# [What the exercise asks]
Arrange every line of the listing below as a Markdown table with the columns Row and Line, numbering the rows and skipping blank lines.

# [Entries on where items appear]
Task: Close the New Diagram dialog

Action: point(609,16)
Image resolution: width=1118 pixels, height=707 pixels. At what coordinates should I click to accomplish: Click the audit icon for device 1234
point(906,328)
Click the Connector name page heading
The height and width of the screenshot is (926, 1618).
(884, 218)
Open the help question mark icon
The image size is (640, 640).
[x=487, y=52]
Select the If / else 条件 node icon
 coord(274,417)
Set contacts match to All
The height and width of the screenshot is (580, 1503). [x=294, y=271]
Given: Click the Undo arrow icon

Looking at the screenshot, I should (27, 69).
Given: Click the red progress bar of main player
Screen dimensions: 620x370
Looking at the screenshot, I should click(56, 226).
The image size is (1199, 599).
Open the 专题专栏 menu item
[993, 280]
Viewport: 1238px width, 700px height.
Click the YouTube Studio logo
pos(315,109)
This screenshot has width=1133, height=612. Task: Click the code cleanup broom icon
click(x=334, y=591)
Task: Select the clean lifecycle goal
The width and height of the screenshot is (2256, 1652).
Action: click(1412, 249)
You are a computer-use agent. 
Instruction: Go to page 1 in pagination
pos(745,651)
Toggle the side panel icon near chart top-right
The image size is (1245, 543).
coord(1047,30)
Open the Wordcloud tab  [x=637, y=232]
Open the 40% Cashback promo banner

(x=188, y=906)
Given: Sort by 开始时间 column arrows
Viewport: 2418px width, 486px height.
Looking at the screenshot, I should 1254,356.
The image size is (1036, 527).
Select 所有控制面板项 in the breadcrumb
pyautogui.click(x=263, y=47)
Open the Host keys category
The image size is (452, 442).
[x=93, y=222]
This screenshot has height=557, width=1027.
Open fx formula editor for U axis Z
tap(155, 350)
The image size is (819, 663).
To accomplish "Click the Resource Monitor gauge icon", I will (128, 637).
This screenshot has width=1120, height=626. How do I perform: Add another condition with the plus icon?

# [Task output]
| Row | Line |
|---|---|
| 1 | Task: Close the New Diagram dialog |
| 2 | Action: point(609,16) |
| 3 | Image resolution: width=1118 pixels, height=707 pixels. At what coordinates should I click to accomplish: Click the audit icon for device 1234 |
| 4 | point(906,328) |
| 5 | Click the Connector name page heading |
| 6 | The height and width of the screenshot is (926, 1618). |
| 7 | (884, 218) |
| 8 | Open the help question mark icon |
| 9 | The image size is (640, 640). |
| 10 | [x=487, y=52] |
| 11 | Select the If / else 条件 node icon |
| 12 |  coord(274,417) |
| 13 | Set contacts match to All |
| 14 | The height and width of the screenshot is (580, 1503). [x=294, y=271] |
| 15 | Given: Click the Undo arrow icon |
| 16 | Looking at the screenshot, I should (27, 69). |
| 17 | Given: Click the red progress bar of main player |
| 18 | Screen dimensions: 620x370 |
| 19 | Looking at the screenshot, I should click(56, 226). |
| 20 | The image size is (1199, 599). |
| 21 | Open the 专题专栏 menu item |
| 22 | [993, 280] |
| 23 | Viewport: 1238px width, 700px height. |
| 24 | Click the YouTube Studio logo |
| 25 | pos(315,109) |
| 26 | This screenshot has width=1133, height=612. Task: Click the code cleanup broom icon |
| 27 | click(x=334, y=591) |
| 28 | Task: Select the clean lifecycle goal |
| 29 | The width and height of the screenshot is (2256, 1652). |
| 30 | Action: click(1412, 249) |
| 31 | You are a computer-use agent.  |
| 32 | Instruction: Go to page 1 in pagination |
| 33 | pos(745,651) |
| 34 | Toggle the side panel icon near chart top-right |
| 35 | The image size is (1245, 543). |
| 36 | coord(1047,30) |
| 37 | Open the Wordcloud tab  [x=637, y=232] |
| 38 | Open the 40% Cashback promo banner |
| 39 | (x=188, y=906) |
| 40 | Given: Sort by 开始时间 column arrows |
| 41 | Viewport: 2418px width, 486px height. |
| 42 | Looking at the screenshot, I should 1254,356. |
| 43 | The image size is (1036, 527). |
| 44 | Select 所有控制面板项 in the breadcrumb |
| 45 | pyautogui.click(x=263, y=47) |
| 46 | Open the Host keys category |
| 47 | The image size is (452, 442). |
| 48 | [x=93, y=222] |
| 49 | This screenshot has height=557, width=1027. |
| 50 | Open fx formula editor for U axis Z |
| 51 | tap(155, 350) |
| 52 | The image size is (819, 663). |
| 53 | To accomplish "Click the Resource Monitor gauge icon", I will (128, 637). |
| 54 | This screenshot has width=1120, height=626. How do I perform: Add another condition with the plus icon? |